A tomada de posse de Donald Trump como 47º Presidente da História dos EUA marcou o início formal de uma nova era, em que a América assume um comportamento diferente em relação ao resto do mundo, altera as suas prioridades e redefine a sua postura em relação àqueles que foram os seus aliados do pós-II Guerra Mundial.
Com o ego inflamado, embora sem esconder os muitos ressentimentos, e rodeado de oligarcas que projetam o seu domínio muito para lá dos quatro anos de um mandato presidencial, Donald Trump mostra-se determinado a mudar a face do país mais poderoso do mundo, seguindo um único caminho: preocupar-se apenas com a América e nada mais do que a América. Tudo o resto só lhe interessa desde que contribua para o engrandecimento e o enriquecimento dos EUA. Caso contrário, nada vale o esforço nem o tempo perdido.
Ninguém se engane: Trump apenas promete fazer a América grande outra vez. Nunca ninguém o ouviu dizer que queria ter também os seus aliados, antigos ou recentes, grandes novamente. E quando fala no Ocidente, a sua visão é bem mais limitada do que aquela que se convencionou designar nos tempos da Guerra Fria: refere-se àquela zona em redor dos EUA, englobando uma esfera de influência que ele deseja que vá da Gronelândia ao Panamá.
Este é, portanto, o momento em que a Europa precisa de perder as ilusões em relação ao “amigo americano” e de começar, rapidamente, a alterar os hábitos das últimas décadas e, sem demoras, mudar de trajetória. O tão falado diálogo transatlântico, incensado durante décadas, prepara-se para ser interrompido por Trump. Da Europa, ele não quer parceiros, mas somente clientes: países que lhe comprem o petróleo e o gás natural que ele vai extrair das imensas reservas do território americano, ao alcance de mais uns quantos furos, mesmo que sejam em regiões que deviam estar sob proteção ambiental. Em matéria de Defesa, a Trump apenas interessa que os europeus lhe comprem armamento, porque em relação à disputa de fronteiras com a Rússia considera que não é assunto que lhe diga respeito. Além disso, quer que os automóveis europeus fiquem mais caros para os americanos, através de novas taxas, e vai apoiar até ao limite todas as suas empresas tecnológicas nas disputas legais na União Europeia sobre as regras de privacidade.
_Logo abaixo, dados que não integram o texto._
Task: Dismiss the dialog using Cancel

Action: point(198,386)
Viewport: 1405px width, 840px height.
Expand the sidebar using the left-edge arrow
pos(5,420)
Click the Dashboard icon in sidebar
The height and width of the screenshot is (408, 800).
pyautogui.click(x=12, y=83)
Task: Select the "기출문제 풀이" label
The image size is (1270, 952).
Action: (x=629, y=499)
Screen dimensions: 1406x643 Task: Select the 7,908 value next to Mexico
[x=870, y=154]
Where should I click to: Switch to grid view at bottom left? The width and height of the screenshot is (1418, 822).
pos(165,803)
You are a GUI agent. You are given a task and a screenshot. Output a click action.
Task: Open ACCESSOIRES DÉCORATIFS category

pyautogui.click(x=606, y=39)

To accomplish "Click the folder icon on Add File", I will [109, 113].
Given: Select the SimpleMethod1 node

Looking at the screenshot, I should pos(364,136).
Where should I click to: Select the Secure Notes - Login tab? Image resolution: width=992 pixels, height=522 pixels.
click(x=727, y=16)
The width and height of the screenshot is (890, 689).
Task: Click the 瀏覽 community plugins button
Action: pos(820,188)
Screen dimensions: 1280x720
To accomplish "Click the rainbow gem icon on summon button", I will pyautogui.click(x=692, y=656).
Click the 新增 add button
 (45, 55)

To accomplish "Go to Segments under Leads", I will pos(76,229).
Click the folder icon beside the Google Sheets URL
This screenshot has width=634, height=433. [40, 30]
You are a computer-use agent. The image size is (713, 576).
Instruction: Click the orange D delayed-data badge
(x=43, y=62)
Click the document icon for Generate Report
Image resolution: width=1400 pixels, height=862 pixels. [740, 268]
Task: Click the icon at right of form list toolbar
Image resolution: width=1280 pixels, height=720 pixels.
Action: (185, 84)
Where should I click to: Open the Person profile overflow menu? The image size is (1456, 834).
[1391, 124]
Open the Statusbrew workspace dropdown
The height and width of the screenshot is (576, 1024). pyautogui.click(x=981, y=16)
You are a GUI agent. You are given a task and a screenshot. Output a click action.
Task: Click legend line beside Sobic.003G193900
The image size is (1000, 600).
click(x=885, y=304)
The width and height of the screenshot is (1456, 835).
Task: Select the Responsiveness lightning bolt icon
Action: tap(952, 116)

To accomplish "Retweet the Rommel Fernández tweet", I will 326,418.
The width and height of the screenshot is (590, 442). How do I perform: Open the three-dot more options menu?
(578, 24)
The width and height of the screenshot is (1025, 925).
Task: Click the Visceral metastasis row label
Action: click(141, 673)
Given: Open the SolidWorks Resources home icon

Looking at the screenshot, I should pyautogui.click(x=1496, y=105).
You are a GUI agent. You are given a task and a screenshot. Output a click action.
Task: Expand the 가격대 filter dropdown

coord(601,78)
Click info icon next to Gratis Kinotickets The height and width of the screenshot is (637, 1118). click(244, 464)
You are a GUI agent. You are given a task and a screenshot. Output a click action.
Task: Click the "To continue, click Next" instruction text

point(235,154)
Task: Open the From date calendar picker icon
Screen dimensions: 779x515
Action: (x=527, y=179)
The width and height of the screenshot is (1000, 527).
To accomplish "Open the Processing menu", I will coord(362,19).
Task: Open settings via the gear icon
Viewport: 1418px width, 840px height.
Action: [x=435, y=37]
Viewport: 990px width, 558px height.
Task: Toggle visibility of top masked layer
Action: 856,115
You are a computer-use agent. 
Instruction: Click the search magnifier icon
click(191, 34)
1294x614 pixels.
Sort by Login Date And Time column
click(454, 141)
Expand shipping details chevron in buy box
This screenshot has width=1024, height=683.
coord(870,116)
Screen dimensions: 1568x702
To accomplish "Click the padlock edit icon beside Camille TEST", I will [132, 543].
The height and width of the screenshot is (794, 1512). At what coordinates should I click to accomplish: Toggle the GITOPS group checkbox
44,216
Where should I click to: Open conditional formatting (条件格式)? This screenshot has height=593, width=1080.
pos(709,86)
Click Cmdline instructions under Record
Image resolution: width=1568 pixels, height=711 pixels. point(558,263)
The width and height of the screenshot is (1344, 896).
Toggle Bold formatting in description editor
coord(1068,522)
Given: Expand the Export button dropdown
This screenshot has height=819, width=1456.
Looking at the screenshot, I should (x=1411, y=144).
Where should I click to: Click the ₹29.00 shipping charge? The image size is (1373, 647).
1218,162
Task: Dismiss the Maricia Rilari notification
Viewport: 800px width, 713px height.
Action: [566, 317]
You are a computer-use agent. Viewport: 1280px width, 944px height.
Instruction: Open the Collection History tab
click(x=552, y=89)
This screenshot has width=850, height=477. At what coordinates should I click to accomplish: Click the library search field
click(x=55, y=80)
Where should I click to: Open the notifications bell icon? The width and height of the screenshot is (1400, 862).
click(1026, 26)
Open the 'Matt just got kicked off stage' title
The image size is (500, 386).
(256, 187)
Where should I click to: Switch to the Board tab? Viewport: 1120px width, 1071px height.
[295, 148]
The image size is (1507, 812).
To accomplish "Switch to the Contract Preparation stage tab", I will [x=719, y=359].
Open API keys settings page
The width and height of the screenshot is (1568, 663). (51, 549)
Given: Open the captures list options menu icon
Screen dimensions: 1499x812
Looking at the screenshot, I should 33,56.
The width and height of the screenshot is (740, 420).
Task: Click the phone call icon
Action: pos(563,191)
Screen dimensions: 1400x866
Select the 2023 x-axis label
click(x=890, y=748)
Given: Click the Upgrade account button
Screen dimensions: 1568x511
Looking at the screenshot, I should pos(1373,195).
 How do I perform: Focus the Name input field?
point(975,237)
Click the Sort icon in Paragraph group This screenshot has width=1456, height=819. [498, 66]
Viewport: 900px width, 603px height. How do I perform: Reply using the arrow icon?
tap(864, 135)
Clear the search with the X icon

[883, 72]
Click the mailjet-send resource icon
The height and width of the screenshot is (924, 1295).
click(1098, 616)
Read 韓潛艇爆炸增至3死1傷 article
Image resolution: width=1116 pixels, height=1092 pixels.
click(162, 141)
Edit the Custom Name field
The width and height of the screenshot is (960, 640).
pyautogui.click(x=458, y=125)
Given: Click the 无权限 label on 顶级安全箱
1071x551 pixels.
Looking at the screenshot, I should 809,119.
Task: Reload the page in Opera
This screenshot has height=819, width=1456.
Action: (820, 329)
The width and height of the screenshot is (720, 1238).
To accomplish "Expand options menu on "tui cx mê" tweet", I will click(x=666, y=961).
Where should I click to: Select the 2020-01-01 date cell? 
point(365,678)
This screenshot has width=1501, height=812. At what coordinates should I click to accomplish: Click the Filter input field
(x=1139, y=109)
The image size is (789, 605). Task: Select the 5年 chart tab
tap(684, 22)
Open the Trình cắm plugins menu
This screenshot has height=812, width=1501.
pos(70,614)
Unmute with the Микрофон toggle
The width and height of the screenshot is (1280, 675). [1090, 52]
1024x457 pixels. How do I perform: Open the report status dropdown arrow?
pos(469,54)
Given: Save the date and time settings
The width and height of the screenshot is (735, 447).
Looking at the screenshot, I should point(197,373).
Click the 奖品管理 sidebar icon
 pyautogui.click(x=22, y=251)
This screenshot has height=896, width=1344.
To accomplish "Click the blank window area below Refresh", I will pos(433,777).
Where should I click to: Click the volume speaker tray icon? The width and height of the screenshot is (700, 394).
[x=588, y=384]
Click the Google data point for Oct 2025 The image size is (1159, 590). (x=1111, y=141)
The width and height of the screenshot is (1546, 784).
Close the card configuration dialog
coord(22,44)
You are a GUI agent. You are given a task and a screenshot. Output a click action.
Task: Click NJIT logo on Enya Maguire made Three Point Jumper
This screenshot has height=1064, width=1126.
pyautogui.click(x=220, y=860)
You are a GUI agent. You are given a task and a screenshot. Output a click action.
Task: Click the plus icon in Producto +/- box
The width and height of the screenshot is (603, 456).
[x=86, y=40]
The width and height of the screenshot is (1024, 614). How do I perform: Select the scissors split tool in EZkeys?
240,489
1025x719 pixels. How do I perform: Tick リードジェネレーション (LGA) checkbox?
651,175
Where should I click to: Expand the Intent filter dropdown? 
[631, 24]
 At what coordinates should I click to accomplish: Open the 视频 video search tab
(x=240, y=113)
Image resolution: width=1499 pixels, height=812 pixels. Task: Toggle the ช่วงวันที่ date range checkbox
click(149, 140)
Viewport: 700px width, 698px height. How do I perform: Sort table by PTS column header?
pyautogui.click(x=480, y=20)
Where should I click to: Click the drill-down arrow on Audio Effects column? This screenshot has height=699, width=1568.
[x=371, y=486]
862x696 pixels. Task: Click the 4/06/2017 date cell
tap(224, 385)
Neste contexto, mais importante do que estar a analisar – ou a horrorizar-se… – com as consequências e os efeitos sistémicos previsíveis das decisões da nova Administração em Washington, a Europa precisa de se virar também para dentro e procurar analisar de que forma pode crescer, desenvolver-se e evitar o papel irrelevante em que pode cair num mundo dividido entre os EUA e a China. O diagnóstico é tão simples quanto brutal: ou a Europa se esforça para ser grande ou fica condenada a um futuro insignificante.
A entrada em funções de Donald Trump e o anúncio formal das suas prioridades constituem, inegavelmente, uma ameaça à Europa. Mas a resposta tem de ser dada pela própria Europa, de forma a sobreviver ao “desafio existencial” proclamado por Mario Draghi, há alguns meses, na apresentação do seu relatório sobre o futuro e a competitividade da União Europeia.
Para “mudar radicalmente” a Europa, tornando-a mais produtiva, mas “preservando os valores de equidade e inclusão social”, Draghi propôs, no seu relatório, um plano de investimento colossal, da ordem dos 800 mil milhões de euros anuais – o dobro do Plano Marshall do pós-guerra. E que teria de ser financiado através da emissão regular de dívida conjunta, o que deixou muitos políticos do Centro da Europa, nomeadamente os alemães, em choque, levando a que o relatório não tivesse sido suficientemente discutido no seio da União Europeia, como seria necessário.
Agora, à falta de outros planos, este é o debate que precisa de ser feito – e o mais depressa possível. Para sobreviver, a Europa não pode ignorar os avisos de Draghi, necessita de ganhar autonomia e de se fortalecer em três eixos principais: inovação tecnológica, segurança e descarbonização. Para se afirmar perante o resto do mundo, a Europa precisa, ainda, de saber ocupar os espaços deixados vazios pelos EUA de Trump: a transição energética, o apoio à Organização Mundial da Saúde, a regulamentação das criptomoedas, o controlo da Inteligência Artificial, a defesa da equidade e do Estado social.
Face a Trump, a resposta europeia tem de se inspirar na gloriosa frase de John F. Kennedy: Não perguntem ao Presidente da América o que pode ele fazer pela Europa. Perguntem, isso sim, aos europeus o que devem fazer pela Europa. É essa a única resposta que conta.